I'm curious about what happens to the cluster if the ClouderaManager node dies ?
a) how to (re-)start / stop services manually ?
b) how to add a newly created node, running a newly installed ClouderaManager, to the cluster ?
I assume for b) it is just starting the wizard and provide the names/IPs of the cluster nodes and the CM will scan them. Afterwards double-check the role assignments. Right ?
b.2) If CM is used with embedded Postgresql. Assuming there is a backup of the Postgresql DB, how to setup a new CM node and provide it the backup of the Postgresql db ?
It's all based on the concern of how to handle the cluster after CM is unavailable.
Are there other recommendations, thoughts about High-Availability of CM ?
When the Cloudera Manager Server dies (or stops), then your cluster will continue to operate normally (you can keep using hdfs, mapreduce, hue, hive, oozie, etc), but you will be unable to use CM to start, stop, alter config, etc. Monitoring services will generally continue to capture audit and activity information if they are still running.
You should always take regular backups of your CM database. If your main CM server is truly unrecoverable, then you can just set up a new CM server on another host and configure it to talk to the same database, then configure your agents (or use DNS tricks to have the new server look like the old one) update them with the new CM location. If your CM database dies, you can restore from backup.
You can add a newly created node through the Hosts tab, clicking the Add New Hosts to Cluster button. There's a wizard that will guide you through the process. Alternatively, you can use "Path B" to install the CM packages yourself. You can then leverage the Host Template system to make your new host pick up the same roles and configs as some other host, which is very useful when adding slave nodes.

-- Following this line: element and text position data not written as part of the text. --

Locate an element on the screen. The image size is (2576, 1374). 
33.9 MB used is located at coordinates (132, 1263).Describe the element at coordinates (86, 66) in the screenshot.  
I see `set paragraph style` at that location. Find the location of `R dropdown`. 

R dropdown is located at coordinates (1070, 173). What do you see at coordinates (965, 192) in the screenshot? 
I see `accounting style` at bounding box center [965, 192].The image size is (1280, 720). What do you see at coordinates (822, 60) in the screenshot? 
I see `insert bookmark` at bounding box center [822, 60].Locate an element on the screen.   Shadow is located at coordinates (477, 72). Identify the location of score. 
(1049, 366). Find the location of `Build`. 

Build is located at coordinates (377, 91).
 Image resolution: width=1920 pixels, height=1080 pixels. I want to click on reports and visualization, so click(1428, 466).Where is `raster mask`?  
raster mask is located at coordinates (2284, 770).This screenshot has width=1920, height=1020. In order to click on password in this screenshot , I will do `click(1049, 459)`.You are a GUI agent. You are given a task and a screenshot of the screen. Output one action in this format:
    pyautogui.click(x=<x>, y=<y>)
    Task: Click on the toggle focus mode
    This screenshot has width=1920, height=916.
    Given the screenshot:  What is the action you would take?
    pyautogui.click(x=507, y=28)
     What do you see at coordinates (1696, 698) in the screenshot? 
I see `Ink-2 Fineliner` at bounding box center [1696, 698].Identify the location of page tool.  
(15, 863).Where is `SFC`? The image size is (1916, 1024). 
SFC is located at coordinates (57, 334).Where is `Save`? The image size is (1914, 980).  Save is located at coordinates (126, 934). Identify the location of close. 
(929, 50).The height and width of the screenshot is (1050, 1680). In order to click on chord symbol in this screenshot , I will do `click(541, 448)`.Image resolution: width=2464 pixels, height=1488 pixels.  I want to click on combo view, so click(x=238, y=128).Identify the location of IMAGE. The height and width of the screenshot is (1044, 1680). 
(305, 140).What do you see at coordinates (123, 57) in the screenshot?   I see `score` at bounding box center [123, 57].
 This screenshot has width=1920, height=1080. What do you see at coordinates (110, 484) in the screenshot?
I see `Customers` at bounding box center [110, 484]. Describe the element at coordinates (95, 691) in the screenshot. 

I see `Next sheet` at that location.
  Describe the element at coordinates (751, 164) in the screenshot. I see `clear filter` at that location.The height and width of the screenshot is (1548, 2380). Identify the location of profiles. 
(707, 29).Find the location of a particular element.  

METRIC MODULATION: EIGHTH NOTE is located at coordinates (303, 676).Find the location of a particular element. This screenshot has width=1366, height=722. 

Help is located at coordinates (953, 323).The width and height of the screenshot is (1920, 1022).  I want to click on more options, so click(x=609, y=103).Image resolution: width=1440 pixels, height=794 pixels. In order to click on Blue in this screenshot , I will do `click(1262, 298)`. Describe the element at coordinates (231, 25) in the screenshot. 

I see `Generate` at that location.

Whether CM is using embedded postgresql or some other database, you'll need to make sure you restore the database correctly and then configure CM to talk to that database, which is usually controlled in the /etc/cloudera-scm-server/db.properties file. If using the embedded db, then also be sure to restore the /etc/cloudera-scm-server/db.mgmt.properties file. An alternative to relying on database backups is to use and configure a database that itself has HA.